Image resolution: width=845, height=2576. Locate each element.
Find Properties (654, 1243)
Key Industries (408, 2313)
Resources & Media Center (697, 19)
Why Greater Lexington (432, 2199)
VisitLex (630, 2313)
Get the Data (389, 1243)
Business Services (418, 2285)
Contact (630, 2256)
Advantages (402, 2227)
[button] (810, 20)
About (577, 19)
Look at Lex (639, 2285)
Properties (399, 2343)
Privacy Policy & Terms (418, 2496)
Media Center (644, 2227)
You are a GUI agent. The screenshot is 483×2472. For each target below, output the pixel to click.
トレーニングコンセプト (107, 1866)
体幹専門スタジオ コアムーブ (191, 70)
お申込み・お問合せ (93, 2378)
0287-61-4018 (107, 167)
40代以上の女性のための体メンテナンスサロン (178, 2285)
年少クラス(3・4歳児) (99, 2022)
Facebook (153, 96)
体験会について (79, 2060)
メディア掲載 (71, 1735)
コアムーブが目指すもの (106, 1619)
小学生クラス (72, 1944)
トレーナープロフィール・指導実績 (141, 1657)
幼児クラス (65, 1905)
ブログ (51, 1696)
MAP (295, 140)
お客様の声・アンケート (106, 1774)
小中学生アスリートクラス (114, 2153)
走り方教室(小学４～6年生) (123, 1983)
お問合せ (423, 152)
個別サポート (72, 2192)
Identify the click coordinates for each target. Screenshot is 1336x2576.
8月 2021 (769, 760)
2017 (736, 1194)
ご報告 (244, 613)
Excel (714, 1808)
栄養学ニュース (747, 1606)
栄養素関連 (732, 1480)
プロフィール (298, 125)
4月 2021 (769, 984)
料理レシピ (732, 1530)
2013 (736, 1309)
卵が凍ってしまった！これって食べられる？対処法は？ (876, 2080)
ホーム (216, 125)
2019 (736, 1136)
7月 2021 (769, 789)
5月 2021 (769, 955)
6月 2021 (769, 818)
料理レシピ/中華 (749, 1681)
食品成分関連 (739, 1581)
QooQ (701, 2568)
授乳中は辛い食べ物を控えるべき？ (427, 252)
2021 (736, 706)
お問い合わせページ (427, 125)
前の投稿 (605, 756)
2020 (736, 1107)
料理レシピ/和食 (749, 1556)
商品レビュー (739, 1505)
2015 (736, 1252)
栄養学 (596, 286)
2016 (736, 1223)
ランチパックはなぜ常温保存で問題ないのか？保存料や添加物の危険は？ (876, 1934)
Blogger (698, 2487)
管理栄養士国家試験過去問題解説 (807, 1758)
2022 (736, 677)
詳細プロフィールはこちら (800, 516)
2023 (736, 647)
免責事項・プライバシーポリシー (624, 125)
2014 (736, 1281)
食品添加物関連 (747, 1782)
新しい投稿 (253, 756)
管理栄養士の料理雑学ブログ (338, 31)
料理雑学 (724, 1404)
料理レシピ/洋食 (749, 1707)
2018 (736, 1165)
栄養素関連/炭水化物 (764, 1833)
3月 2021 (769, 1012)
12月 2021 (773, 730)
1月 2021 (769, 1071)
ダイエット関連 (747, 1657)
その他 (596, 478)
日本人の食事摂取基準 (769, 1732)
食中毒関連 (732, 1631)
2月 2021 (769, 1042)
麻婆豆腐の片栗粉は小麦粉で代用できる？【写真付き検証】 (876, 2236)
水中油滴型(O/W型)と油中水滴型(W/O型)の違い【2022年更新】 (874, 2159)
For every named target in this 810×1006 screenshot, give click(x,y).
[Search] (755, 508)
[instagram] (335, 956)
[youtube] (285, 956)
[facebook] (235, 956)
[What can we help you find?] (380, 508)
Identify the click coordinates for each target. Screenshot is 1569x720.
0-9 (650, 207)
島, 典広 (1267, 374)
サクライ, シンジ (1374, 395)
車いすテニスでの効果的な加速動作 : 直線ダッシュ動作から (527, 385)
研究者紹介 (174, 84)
^^^^^^^^^^^^^^^^
- INSTRUCTIONS TO FOLLOW
Reproduce the listing above in full, swapping "Contact" for "Contact Us" and leaving everything else as it is.

- ANSWER FOR THIS EXERCISE
Image resolution: width=845, height=2576. Locate each element.
Find Properties (654, 1243)
Key Industries (408, 2313)
Resources & Media Center (697, 19)
Why Greater Lexington (432, 2199)
VisitLex (630, 2313)
Get the Data (389, 1243)
Business Services (418, 2285)
Contact Us (630, 2256)
Advantages (402, 2227)
[button] (810, 20)
About (577, 19)
Look at Lex (639, 2285)
Properties (399, 2343)
Privacy Policy & Terms (418, 2496)
Media Center (644, 2227)
You are a GUI agent. The screenshot is 483×2472. For each target below, output the pixel to click.
トレーニングコンセプト (107, 1866)
体幹専門スタジオ コアムーブ (191, 70)
お申込み・お問合せ (93, 2378)
0287-61-4018 (107, 167)
40代以上の女性のための体メンテナンスサロン (178, 2285)
年少クラス(3・4歳児) (99, 2022)
Facebook (153, 96)
体験会について (79, 2060)
メディア掲載 (71, 1735)
コアムーブが目指すもの (106, 1619)
小学生クラス (72, 1944)
トレーナープロフィール・指導実績 (141, 1657)
幼児クラス (65, 1905)
ブログ (51, 1696)
MAP (295, 140)
お客様の声・アンケート (106, 1774)
小中学生アスリートクラス (114, 2153)
走り方教室(小学４～6年生) (123, 1983)
お問合せ (423, 152)
個別サポート (72, 2192)
Identify the click coordinates for each target. Screenshot is 1336x2576.
8月 2021 (769, 760)
2017 (736, 1194)
ご報告 (244, 613)
Excel (714, 1808)
栄養学ニュース (747, 1606)
栄養素関連 (732, 1480)
プロフィール (298, 125)
4月 2021 (769, 984)
料理レシピ (732, 1530)
2013 (736, 1309)
卵が凍ってしまった！これって食べられる？対処法は？ (876, 2080)
ホーム (216, 125)
2019 (736, 1136)
7月 2021 (769, 789)
5月 2021 (769, 955)
6月 2021 (769, 818)
料理レシピ/中華 (749, 1681)
食品成分関連 (739, 1581)
QooQ (701, 2568)
授乳中は辛い食べ物を控えるべき？ (427, 252)
2021 (736, 706)
お問い合わせページ (427, 125)
前の投稿 (605, 756)
2020 (736, 1107)
料理レシピ/和食 (749, 1556)
商品レビュー (739, 1505)
2015 (736, 1252)
栄養学 (596, 286)
2016 (736, 1223)
ランチパックはなぜ常温保存で問題ないのか？保存料や添加物の危険は？ (876, 1934)
Blogger (698, 2487)
管理栄養士国家試験過去問題解説 (807, 1758)
2022 (736, 677)
詳細プロフィールはこちら (800, 516)
2023 (736, 647)
免責事項・プライバシーポリシー (624, 125)
2014 (736, 1281)
食品添加物関連 (747, 1782)
新しい投稿 (253, 756)
管理栄養士の料理雑学ブログ (338, 31)
料理雑学 (724, 1404)
料理レシピ/洋食 (749, 1707)
2018 (736, 1165)
栄養素関連/炭水化物 (764, 1833)
3月 2021 (769, 1012)
12月 2021 (773, 730)
1月 2021 (769, 1071)
ダイエット関連 (747, 1657)
その他 (596, 478)
日本人の食事摂取基準 (769, 1732)
食中毒関連 (732, 1631)
2月 2021 (769, 1042)
麻婆豆腐の片栗粉は小麦粉で代用できる？【写真付き検証】 (876, 2236)
水中油滴型(O/W型)と油中水滴型(W/O型)の違い【2022年更新】 (874, 2159)
For every named target in this 810×1006 screenshot, give click(x,y).
[Search] (755, 508)
[instagram] (335, 956)
[youtube] (285, 956)
[facebook] (235, 956)
[What can we help you find?] (380, 508)
Identify the click coordinates for each target. Screenshot is 1569x720.
0-9 (650, 207)
島, 典広 (1267, 374)
サクライ, シンジ (1374, 395)
車いすテニスでの効果的な加速動作 : 直線ダッシュ動作から (527, 385)
研究者紹介 (174, 84)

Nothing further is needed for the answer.